Cheating on Nintendo

Is fair play being given the squeeze?

To an extent, some degree of player restraint is necessary. Playing through the game in the correct order is as important as it is with films and books, even in something as narratively hollow as Super Mario Bros. But the difference is, you can’t get stuck on a bit of a film or on a page of a book. Nintendo declareditself as “the supreme arch-nemesis of cheats” (paraphrasing here) saying, in their lawsuit against Lewis Galoob’s Game Genie device, that cheats substantially shorten a game’s life span. We call shenanigans here; nothing makes us lose interest faster than an annoying bit we can’t beat. Indeed, we reckon that a toggle-able invincibility cheat would prolong the longevity of most games; so how about it, eh, developers? Scared of letting us see the ending? We’re not paying you by the quarter any more.

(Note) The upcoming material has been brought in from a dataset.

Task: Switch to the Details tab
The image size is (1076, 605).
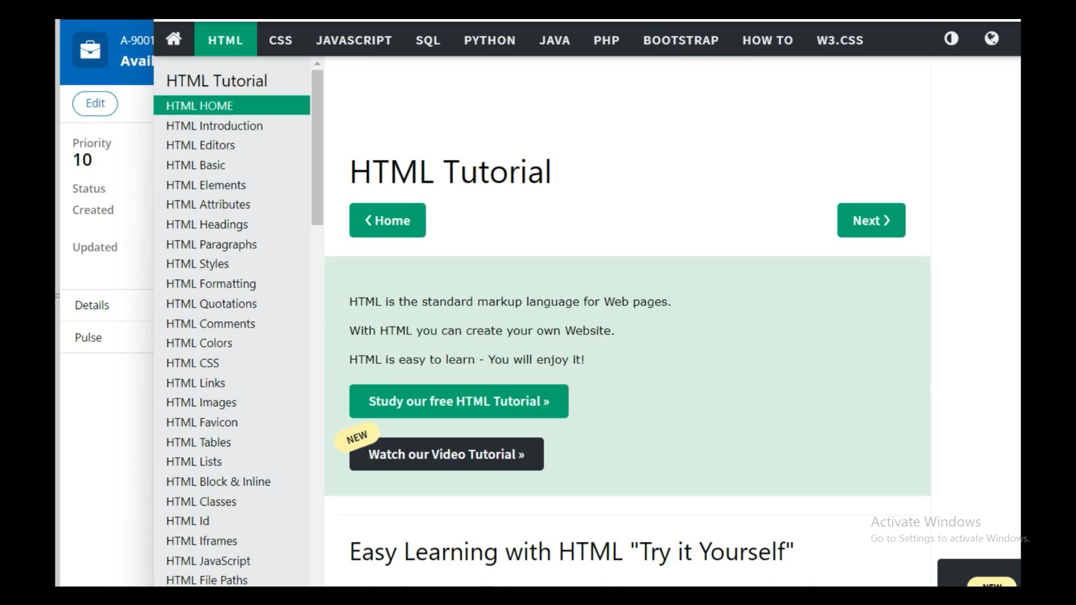Action: coord(92,305)

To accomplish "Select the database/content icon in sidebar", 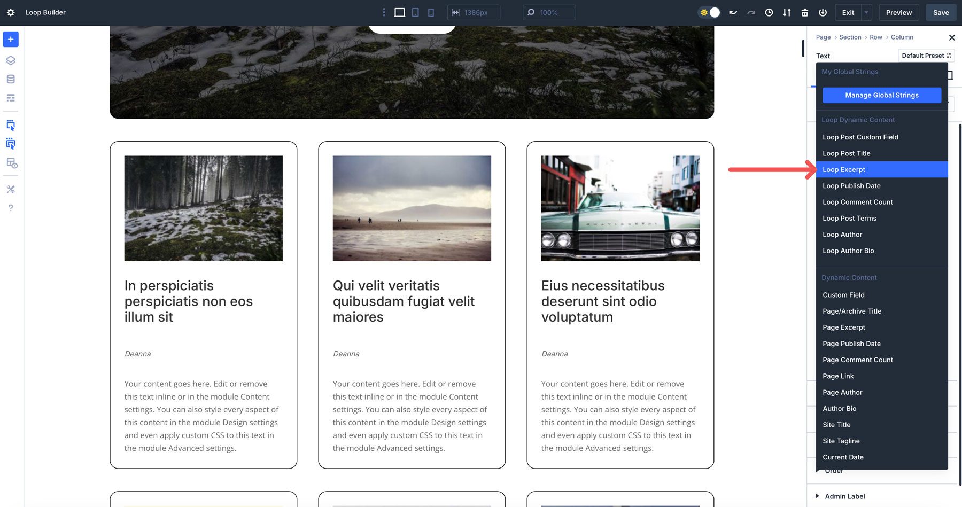I will point(10,79).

Which sums it up nicely; we’ve paid for the entire game in one fat lump sum, so the game should be ours to do as we like. Locking up 95% of the game’s content seems a pretty odious thing to do after you’ve shelled out full price - imagine buying a tumble dryer, and finding out you couldn’t put your jeans in until you’d put your socks on spin dry 47 times. Perhaps developers are worried that players will just whack the cheat on and cruise to the end, but that’s where individual responsibility comes into play. If some bozo wants to play a side-scrolling shooter where you can’t die from start to finish, that’s their prerogative.